Here is another option. One issue is that given the way in which plot.lm
() is coded, some of the axis labels are hard coded when passed to the
four underlying plot functions and as far as I can tell, there is no way
to use a 'par' and just blank out the x axis labels only. Thus, both x
and y axis labels need to be blanked and then separately created using
title().

Thus, here is a plot.lm2() function. It's a bit kludgy, but it seems to
work, though other eyes should look at it for any errors.
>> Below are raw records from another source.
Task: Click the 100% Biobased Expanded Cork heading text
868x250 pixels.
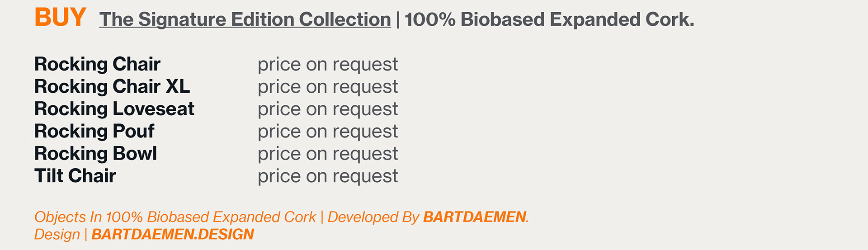Action: coord(549,19)
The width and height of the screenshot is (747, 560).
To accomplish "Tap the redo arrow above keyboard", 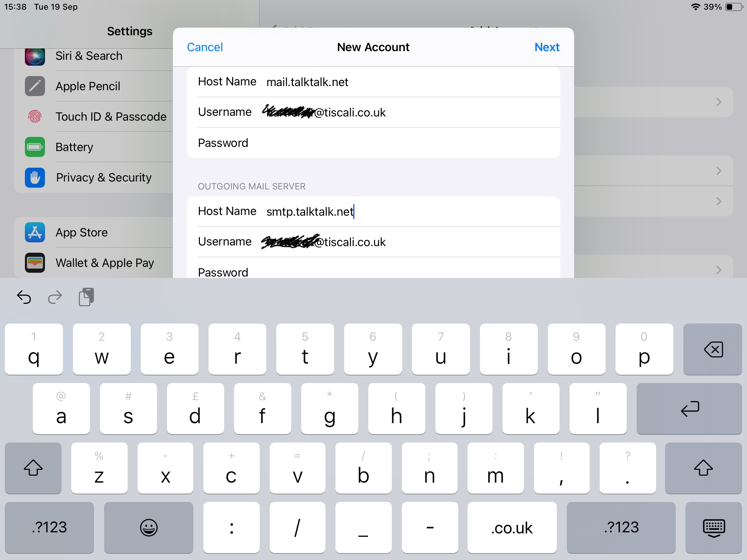I will [55, 297].
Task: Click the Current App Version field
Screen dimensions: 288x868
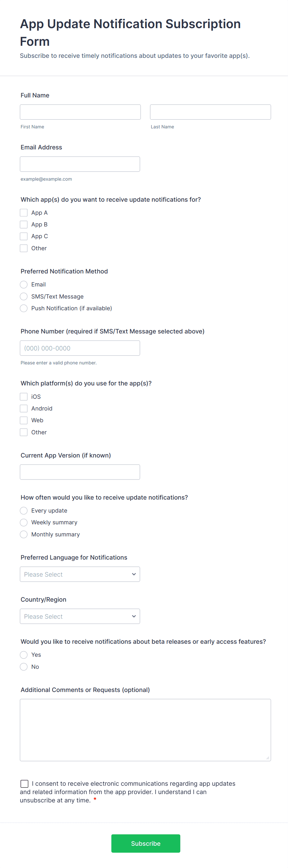Action: 80,472

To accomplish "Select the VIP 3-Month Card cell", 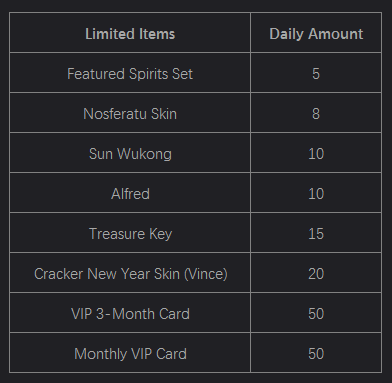I will click(x=130, y=313).
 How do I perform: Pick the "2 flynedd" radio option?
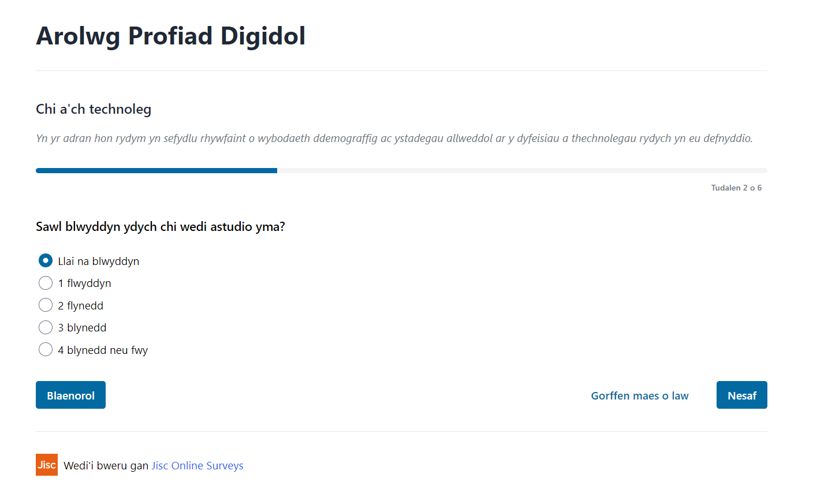click(46, 305)
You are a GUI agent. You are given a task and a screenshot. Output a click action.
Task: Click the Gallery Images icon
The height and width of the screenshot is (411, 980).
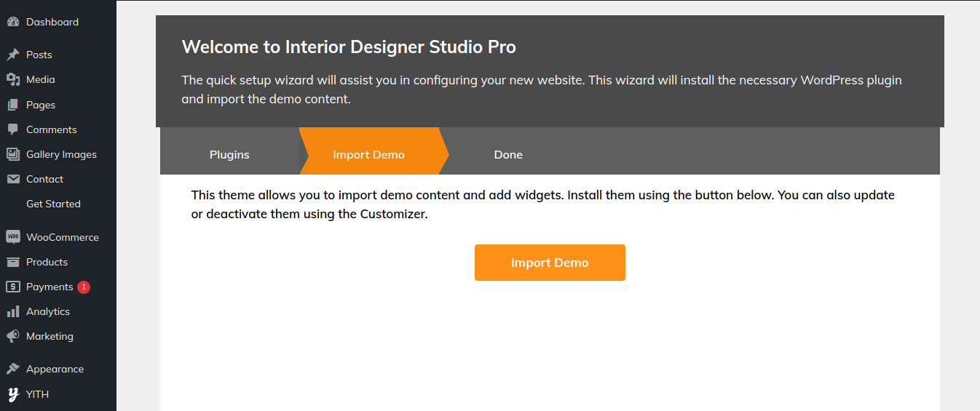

What it effectively does is to do each of the four plots in plot.lm()
individually without labels (ann = FALSE) and then adds them, generally
based upon the way it is done in plot.lm(). The x axis labels are paste
()'d to the wrapped model expression to create a multi-line sub.title
for each plot.

The wrap.len argument is the 'width' argument for strwrap indicating the
target line wrapping length. Note that if you get to around 3 lines, you
will likely need to modify the margins in the plot for side 1 to provide
for more room.



plot.lm2 <- function(x, wrap.len = 60)
{
  sub.caption <- paste(deparse(x$call, wrap.len), collapse = "\n")
  isGlm <- inherits(x, "glm")
  ylab23 <- if (isGlm) 
              "Std. deviance resid."
            else "Standardized residuals"
  l.fit <- if (isGlm) 
            "Predicted values"
           else "Fitted values"

  par(ask = TRUE)

  
  # plot #1: Residuals vs Fitted
  plot(x, which = 1, ann = FALSE, sub.caption = NULL)
  title(sub = paste(l.fit, sub.caption, sep = "\n"),
        ylab = "Residuals")


  # plot #2: Normal Q-Q plot
  plot(x, which = 2, ann = FALSE, sub.caption = NULL)
  xlab <- "Theoretical Quantiles"
  title(sub = paste(xlab, sub.caption, sep = "\n"),
        ylab = ylab23)

  
  # plot #3: Scale-Location plot
  plot(x, which = 3, ann = FALSE, sub.caption = NULL)
  yl <- as.expression(substitute(sqrt(abs(YL)),
                      list(YL = as.name(ylab23))))
  title(sub = paste(l.fit, sub.caption, sep = "\n"),
        ylab = yl)

  
  # plot #4: Cook's distance plot
  plot(x, which = 4, ann = FALSE, sub.caption = NULL)
  xlab <- "Obs. number"
  title(sub = paste(xlab, sub.caption, sep = "\n"),
        ylab = "Cook's distance")
}


Using the model that Henric created in his post, you can call the
modified function as:

plot.lm2(fit, 60)

to see the effect of wrapping the x axis label to two lines.